Tucked away between two major streets are Bristol's Christmas Steps. Funded by Jonathan Blackwell, a wine merchant, the Christmas Steps were constructed in 1669 on top of an already established steep mud path. The steps are lined with some of Bristol's most quaint shops, including one of England's first fish and chip shops, a clock store, and a stamp collector.
The meaning behind the name "Christmas Steps" has been lost in time. The medieval name for the path was "Knyfesmyth", which could have easily evolved into the pronunciation "Christmas". A nativity scene can also be found depicted in a stained glass church window at the top of the steps. However, it is unknown if the stained glass came before or after the name. Despite its name, the Christmas Steps are beautiful to visit year round.

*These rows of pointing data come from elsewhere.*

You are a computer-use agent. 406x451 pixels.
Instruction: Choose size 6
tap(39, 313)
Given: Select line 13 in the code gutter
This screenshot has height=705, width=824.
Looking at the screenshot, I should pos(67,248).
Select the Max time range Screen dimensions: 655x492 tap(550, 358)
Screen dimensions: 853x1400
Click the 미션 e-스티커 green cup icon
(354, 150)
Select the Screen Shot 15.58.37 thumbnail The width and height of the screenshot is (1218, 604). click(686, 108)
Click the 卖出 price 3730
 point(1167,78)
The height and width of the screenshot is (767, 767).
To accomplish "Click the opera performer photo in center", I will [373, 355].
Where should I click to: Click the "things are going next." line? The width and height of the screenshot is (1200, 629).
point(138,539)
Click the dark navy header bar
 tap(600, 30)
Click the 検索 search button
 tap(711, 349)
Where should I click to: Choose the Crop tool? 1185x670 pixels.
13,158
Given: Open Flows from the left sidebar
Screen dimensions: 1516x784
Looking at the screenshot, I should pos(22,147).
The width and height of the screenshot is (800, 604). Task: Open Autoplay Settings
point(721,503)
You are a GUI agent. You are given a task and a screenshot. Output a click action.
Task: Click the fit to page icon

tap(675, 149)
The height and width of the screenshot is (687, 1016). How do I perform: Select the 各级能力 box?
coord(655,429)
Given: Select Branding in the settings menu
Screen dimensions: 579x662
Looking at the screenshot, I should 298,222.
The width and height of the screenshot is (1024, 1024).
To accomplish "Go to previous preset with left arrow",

On my visit I was expecting to see tourists snapping away, just like I was. However, I found the steps to be extremely quiet, practically deserted in fact. Upon doing a little research after arriving back home, I discovered the Christmas Steps have become a forgotten attraction in Bristol, despite their location in the city centre. The upkeep and promotion of the steps have declined in recent years, making it difficult for tourists to discover.
One of Bristol's most unique and quaint spots, it is a shame the Christmas Steps have become a forgotten attraction. If you do plan on visiting Bristol, I highly suggest visiting the steps.